MpD acusa PAICV de buscar dados que se encaixem na “narrativa de retrocesso” para “manipular cabo-verdianos”

O secretário-geral do Movimento para a Democracia (MpD, poder) acusou hoje o PAICV (oposição) de adotar uma “abordagem seletiva”, buscando apenas dados que se encaixem na “narrativa de retrocesso” para “manipular e enganar” o povo cabo-verdiano.

Em conferência de imprensa para reagir às declarações do PAICV, segundo as quais Cabo Verde perdeu 32 mil postos de trabalho de 2016 a 2022, Luís Carlos Silva classificou “a aritmética do PAICV de precária”, salientando que o partido “confunde conceitos, mistura contextos e conjunturas, partindo sempre de um resultado negativo”.

O porta-voz do partido que sustenta o Governo reconheceu, entretanto, que houve de facto a perda de quase 30 mil postos de trabalho, mas sublinhou que a análise exige uma separação de conjunturas entre o período normal e o período de crise.

“O importante não é só analisar os dados isoladamente. É preciso termos consciência de qual é a evolução que o País está a fazer. De 2016 a 2018 houve queda no número dos postos de trabalho, situação que já vinha de 2014/2015. Depois o país começou a recuperar os postos de trabalho terminando em 2019 com o número de postos de trabalho superior a 2016”, declarou o político.

Entretanto, com a crise, reconheceu que houve um “impacto devastador” que destruiu mais de 20 mil postos de trabalho e aumentou a pobreza.

Contudo, indicou que de 2021 a 2022 Cabo Verde retomou a rota de crescimento económico e da criação dos postos de trabalho.

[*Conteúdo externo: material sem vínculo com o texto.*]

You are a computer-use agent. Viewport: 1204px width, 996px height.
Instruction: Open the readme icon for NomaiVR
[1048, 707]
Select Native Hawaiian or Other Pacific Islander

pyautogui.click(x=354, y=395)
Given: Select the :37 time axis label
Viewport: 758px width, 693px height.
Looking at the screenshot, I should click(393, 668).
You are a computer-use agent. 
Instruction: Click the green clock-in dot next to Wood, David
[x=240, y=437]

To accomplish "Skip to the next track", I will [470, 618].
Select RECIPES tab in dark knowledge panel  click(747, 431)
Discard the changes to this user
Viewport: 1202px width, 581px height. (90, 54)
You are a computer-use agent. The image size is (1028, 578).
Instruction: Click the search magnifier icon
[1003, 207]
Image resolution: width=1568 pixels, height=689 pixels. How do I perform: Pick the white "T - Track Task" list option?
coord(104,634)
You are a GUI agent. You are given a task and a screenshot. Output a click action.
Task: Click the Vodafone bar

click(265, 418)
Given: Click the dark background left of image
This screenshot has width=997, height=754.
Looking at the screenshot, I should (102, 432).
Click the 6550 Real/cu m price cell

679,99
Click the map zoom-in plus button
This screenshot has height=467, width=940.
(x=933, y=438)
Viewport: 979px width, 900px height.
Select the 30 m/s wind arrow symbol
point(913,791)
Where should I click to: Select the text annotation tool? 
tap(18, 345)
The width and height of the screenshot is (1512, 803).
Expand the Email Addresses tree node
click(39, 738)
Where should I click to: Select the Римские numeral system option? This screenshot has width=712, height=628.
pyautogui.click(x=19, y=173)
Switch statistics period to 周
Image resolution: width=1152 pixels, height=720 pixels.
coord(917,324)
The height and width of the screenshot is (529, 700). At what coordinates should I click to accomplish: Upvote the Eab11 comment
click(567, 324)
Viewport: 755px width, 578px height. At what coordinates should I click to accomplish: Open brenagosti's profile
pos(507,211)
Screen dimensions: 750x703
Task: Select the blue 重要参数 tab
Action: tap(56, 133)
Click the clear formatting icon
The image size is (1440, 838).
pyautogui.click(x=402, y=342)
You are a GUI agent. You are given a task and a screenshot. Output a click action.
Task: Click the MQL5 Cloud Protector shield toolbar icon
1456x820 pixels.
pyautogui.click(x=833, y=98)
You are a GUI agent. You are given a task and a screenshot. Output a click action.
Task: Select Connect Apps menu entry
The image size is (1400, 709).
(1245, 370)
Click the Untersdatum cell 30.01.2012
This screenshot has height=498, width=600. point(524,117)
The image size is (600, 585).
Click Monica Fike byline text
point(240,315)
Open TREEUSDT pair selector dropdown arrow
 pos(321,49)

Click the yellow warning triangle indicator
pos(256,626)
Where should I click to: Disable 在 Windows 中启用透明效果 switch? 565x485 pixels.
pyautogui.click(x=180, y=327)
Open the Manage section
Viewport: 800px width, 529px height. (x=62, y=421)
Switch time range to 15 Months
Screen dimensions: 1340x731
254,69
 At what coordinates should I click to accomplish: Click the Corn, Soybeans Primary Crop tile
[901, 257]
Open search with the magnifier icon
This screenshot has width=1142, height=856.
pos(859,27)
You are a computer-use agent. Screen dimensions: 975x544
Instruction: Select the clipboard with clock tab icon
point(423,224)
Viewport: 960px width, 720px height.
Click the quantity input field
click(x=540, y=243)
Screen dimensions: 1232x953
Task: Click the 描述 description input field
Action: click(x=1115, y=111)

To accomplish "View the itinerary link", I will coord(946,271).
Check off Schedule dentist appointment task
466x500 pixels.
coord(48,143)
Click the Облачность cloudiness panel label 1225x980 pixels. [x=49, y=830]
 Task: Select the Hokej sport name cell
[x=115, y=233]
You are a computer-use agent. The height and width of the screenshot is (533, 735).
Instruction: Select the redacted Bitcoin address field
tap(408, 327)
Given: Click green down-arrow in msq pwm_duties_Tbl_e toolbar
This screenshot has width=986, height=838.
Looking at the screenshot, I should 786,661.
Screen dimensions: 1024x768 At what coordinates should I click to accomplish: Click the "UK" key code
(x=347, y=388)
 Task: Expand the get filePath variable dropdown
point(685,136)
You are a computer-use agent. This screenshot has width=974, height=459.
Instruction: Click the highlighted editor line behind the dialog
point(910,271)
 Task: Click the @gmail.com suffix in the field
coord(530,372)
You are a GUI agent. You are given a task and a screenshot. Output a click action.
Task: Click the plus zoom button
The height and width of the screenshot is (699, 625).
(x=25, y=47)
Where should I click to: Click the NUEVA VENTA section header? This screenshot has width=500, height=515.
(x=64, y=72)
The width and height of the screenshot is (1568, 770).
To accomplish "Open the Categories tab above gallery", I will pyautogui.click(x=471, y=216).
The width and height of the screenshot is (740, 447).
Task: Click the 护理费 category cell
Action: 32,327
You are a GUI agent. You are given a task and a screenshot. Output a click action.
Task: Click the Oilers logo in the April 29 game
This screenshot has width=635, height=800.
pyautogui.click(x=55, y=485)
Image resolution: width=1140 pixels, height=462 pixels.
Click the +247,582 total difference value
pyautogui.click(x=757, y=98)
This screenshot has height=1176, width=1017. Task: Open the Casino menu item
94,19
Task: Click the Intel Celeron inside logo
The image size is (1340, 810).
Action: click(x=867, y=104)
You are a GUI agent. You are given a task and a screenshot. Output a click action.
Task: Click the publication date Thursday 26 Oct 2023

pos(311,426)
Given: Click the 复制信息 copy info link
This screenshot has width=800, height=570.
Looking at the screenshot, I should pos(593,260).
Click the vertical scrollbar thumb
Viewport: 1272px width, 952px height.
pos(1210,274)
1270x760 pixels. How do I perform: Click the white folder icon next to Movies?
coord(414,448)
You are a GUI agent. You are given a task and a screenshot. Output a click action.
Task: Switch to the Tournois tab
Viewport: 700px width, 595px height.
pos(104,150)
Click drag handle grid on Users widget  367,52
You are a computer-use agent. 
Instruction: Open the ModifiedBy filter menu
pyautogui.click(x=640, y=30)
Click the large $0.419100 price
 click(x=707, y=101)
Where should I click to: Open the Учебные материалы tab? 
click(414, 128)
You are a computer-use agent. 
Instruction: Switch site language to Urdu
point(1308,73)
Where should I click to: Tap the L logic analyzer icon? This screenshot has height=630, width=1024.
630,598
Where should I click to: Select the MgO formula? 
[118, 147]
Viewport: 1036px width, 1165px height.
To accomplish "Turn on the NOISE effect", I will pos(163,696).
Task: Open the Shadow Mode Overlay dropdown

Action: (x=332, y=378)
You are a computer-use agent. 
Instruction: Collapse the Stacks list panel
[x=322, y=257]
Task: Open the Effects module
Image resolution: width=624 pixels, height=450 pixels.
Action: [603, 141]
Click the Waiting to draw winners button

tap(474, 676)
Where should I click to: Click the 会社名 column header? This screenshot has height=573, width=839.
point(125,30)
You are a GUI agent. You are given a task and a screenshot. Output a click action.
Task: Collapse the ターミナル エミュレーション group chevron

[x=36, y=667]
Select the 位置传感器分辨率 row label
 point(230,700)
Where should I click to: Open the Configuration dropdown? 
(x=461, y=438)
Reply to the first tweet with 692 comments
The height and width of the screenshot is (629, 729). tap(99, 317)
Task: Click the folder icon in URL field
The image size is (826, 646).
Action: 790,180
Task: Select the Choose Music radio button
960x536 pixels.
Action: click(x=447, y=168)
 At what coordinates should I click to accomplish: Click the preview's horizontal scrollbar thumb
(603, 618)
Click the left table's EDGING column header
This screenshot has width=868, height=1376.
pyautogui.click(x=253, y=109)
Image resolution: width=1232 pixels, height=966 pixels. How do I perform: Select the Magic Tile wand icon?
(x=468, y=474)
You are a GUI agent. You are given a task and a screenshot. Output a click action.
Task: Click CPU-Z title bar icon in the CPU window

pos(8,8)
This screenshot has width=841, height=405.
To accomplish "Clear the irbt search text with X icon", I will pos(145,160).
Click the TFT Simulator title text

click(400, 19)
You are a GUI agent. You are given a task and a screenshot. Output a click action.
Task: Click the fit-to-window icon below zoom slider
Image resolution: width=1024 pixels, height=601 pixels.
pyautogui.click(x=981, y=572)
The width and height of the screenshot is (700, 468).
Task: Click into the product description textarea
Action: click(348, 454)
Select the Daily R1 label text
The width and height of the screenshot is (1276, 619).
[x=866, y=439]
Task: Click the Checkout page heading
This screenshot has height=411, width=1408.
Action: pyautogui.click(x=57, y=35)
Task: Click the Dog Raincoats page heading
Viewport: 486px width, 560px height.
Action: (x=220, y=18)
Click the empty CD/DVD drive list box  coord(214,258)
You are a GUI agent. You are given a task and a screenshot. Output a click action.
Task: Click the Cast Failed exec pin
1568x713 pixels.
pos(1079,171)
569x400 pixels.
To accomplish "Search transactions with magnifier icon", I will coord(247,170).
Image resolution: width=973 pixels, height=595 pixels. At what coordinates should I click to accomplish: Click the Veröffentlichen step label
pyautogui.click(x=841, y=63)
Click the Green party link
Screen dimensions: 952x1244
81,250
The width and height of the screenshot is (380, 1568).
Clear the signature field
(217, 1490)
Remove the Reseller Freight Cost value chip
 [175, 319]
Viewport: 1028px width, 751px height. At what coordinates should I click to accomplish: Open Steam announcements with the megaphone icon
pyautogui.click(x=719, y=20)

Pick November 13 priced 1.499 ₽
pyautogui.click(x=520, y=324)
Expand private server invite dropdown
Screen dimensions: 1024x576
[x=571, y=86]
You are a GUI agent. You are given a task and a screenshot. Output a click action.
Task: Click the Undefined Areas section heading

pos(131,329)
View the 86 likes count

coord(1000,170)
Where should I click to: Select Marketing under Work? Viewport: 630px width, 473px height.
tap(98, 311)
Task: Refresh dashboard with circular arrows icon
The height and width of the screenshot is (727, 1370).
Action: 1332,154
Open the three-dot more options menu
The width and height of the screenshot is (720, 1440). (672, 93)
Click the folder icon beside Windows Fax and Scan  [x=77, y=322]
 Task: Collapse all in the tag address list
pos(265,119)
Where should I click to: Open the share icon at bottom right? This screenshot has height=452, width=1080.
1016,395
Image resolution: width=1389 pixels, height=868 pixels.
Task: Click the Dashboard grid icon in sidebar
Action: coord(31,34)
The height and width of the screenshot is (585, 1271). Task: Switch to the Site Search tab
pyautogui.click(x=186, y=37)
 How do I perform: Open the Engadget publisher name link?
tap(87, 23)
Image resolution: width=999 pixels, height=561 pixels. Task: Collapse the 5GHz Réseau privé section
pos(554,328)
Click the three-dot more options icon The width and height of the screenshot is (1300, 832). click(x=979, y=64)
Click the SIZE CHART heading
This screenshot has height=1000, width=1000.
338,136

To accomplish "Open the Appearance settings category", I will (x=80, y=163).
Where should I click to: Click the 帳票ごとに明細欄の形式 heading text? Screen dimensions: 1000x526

“Em 2016 o país tinha 203.775 postos   de trabalho e em 2019 o país já tinha 206.344 postos de trabalho. Depois de termos entrado numa deriva de distribuição de postos de trabalho em 2022 já tínhamos em 199.216 postos de trabalho, entretanto inferior a 2017”, precisou.

Luís Carlos Silva nega a tese de que o crescimento económico não esteja a ter impacto na redução de empregos, frisando que a quantidade de empregos criados em 2019 e em 2022 é resultado da “excelente performance” económica que o país fez.

“Nos últimos dois anos nós temos uma média de crescimento de 12% o que está acima daquilo que é necessário para impactar verdadeiramente a pobreza”, sustentou.

Por outro lado, realçou que que de 2016 a 2022 há um “momento especial, um buraco no meio”, salientando que cada partido decide aquilo que quer ver.

“Se nós queremos olhar para a crise temos uma recessão de 14 %, o país caiu e nós estamos no processo de recuperação e os dois anos que podemos considerar de normalidade (2021 e 2022), o crescimento do país foi 7 % em 2021 e 17 % em 2022, somamos esses dois anos e dá um crescimento médio de 12 %”, disse reagindo a afirmação do deputado do PAICV, Julião Varela, segundo a qual o crescimento real do país nos últimos três anos foi de apenas 1 % do PIB.

Luís Carlos Silva reconheceu que a pandemia e guerra na Ucrânia tiveram “efeito devastador, destruindo postos de trabalho e aumentando a pobreza”.

Contudo, indicou que para enfrentar esse impacto foi desenhado e implementado o maior Estado social da história cabo-verdiana com políticas concretas e abrangentes para proteger os mais vulneráveis, apoiar trabalhadores e estimular o crescimento económico.

“O PAICV parece ignorar todas essas medidas e prefere distorcer a realidade. Escolheu adotar uma abordagem seletiva, buscando apenas dados que se encaixem na sua narrativa de retrocesso. Isso é uma clara manipulação e tentativa de enganar o povo cabo-verdiano”, acusou o secretário geral do partido que sustenta o Governo.